(CN) — A month after California Governor Gavin Newsom rejected its first reorganization plan, utility giant Pacific Gas & Energy submitted a new proposal late Friday to bring itself out of bankruptcy by overhauling its operations and focusing more on wildfire safety.
The revised plan, filed in U.S. Bankruptcy Court and the California Public Utilities Commission, comes after weeks of talks with Newsom’s office. Newsom has intensified talk of the possibility of a state takeover of the utility after PG&E admitted to a federal judge last month that it did not meet the safety targets required of it for its criminal probation.
The proposal now includes regionalization of company operations, changes to the boards of directors, appointment of an independent safety monitor and establishing new executive roles focused on risk and safety.
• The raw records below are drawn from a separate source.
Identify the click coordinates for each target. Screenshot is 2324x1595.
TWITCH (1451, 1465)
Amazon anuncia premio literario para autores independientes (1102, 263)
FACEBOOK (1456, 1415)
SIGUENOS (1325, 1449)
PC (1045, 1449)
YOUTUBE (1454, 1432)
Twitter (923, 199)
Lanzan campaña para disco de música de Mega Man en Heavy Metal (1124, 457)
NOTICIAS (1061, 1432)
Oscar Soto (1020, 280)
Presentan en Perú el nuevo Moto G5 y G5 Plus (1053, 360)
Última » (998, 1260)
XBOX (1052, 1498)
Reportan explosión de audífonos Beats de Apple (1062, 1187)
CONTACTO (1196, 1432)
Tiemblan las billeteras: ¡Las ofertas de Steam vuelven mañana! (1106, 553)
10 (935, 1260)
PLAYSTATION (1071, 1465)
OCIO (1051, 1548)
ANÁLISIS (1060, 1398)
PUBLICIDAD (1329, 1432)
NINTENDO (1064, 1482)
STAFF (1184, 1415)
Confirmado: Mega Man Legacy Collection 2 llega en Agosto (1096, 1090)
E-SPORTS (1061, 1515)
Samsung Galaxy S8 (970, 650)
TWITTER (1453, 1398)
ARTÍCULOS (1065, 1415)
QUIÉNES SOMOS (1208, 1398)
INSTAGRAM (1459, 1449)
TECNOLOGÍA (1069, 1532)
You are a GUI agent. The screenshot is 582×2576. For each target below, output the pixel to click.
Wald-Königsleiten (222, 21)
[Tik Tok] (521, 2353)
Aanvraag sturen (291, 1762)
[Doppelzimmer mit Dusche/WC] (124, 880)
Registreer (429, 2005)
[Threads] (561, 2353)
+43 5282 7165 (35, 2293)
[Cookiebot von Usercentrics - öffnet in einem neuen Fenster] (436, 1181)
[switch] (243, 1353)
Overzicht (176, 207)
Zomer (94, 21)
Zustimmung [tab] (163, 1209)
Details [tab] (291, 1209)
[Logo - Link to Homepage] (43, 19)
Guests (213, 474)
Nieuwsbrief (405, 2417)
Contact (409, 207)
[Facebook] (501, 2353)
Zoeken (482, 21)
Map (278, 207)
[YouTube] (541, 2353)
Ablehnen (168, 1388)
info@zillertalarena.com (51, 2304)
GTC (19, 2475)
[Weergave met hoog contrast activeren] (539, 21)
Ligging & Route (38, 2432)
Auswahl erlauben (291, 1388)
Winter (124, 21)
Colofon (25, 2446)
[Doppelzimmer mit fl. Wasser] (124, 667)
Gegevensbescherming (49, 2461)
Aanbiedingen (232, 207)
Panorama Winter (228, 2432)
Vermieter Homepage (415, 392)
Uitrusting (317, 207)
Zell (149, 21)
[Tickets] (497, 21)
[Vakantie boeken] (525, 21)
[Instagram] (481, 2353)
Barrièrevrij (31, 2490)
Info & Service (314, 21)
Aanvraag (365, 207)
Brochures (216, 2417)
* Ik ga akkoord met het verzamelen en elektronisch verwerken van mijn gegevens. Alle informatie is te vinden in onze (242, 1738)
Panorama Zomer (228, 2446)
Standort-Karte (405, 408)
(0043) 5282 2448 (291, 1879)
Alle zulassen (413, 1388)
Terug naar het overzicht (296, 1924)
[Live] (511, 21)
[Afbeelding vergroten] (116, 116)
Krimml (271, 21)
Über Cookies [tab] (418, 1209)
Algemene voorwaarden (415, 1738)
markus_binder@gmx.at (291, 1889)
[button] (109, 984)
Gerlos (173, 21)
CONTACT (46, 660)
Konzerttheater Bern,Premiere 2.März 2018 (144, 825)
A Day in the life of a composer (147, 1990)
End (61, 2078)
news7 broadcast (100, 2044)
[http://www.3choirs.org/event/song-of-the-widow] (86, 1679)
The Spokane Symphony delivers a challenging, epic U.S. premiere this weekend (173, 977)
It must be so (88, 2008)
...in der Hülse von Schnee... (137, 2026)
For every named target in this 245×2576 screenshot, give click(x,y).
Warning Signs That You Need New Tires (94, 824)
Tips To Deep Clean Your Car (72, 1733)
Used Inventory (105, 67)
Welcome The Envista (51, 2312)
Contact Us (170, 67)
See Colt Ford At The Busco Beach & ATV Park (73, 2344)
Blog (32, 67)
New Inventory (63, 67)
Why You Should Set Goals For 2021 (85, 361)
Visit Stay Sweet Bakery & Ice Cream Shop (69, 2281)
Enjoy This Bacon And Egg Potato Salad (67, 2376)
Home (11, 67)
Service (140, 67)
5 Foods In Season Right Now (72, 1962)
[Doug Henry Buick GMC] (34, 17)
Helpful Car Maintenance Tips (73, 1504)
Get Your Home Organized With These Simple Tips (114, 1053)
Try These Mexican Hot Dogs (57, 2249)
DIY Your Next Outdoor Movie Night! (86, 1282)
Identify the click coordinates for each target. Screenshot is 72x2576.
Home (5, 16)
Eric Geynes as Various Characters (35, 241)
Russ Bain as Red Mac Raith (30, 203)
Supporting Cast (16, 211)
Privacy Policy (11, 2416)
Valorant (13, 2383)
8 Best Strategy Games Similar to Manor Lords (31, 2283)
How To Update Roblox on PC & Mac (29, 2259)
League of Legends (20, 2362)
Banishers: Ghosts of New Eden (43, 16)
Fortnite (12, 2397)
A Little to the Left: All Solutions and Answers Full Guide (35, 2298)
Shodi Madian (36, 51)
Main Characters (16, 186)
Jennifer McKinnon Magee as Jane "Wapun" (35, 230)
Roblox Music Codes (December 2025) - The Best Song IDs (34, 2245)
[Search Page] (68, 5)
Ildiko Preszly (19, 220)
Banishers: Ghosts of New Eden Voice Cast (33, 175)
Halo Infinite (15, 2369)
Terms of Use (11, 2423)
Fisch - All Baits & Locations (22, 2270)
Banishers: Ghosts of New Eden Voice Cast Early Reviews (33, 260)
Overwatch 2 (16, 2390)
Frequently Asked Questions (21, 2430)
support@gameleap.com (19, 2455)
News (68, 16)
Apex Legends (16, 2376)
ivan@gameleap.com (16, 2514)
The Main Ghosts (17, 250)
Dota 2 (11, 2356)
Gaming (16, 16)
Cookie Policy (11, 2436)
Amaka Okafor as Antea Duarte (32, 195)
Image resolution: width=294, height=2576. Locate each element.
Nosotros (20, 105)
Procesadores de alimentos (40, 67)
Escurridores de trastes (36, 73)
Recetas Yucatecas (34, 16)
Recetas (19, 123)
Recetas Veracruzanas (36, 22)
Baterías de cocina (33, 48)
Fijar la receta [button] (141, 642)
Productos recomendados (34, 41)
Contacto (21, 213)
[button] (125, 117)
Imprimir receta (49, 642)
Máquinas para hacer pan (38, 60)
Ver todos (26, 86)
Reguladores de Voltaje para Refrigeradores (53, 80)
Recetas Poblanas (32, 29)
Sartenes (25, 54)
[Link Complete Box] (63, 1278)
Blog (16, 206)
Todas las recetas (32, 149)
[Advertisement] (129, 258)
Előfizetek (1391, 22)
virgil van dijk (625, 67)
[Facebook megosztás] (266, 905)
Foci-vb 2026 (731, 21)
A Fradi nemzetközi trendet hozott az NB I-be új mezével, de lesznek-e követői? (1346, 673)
“Under our Plan, the company will emerge from Chapter 11 as a reimagined utility with an enhanced safety structure, improved operations, and a board and management team focused on providing the safe, reliable, and clean energy our customers expect and deserve,” said CEO Bill Johnson in a statement.
The utility must have court approval for a bankruptcy plan by June 30 in order to gain access to a $21 billion wildfire insurance fund that will reimburse utilities for payments made to victims of wildfires.
The governor’s office did not offer a comment Friday night. In a statement, PG&E said it “appreciates the Governor’s input and is open to further discussions with the Governor’s Office and other stakeholders.”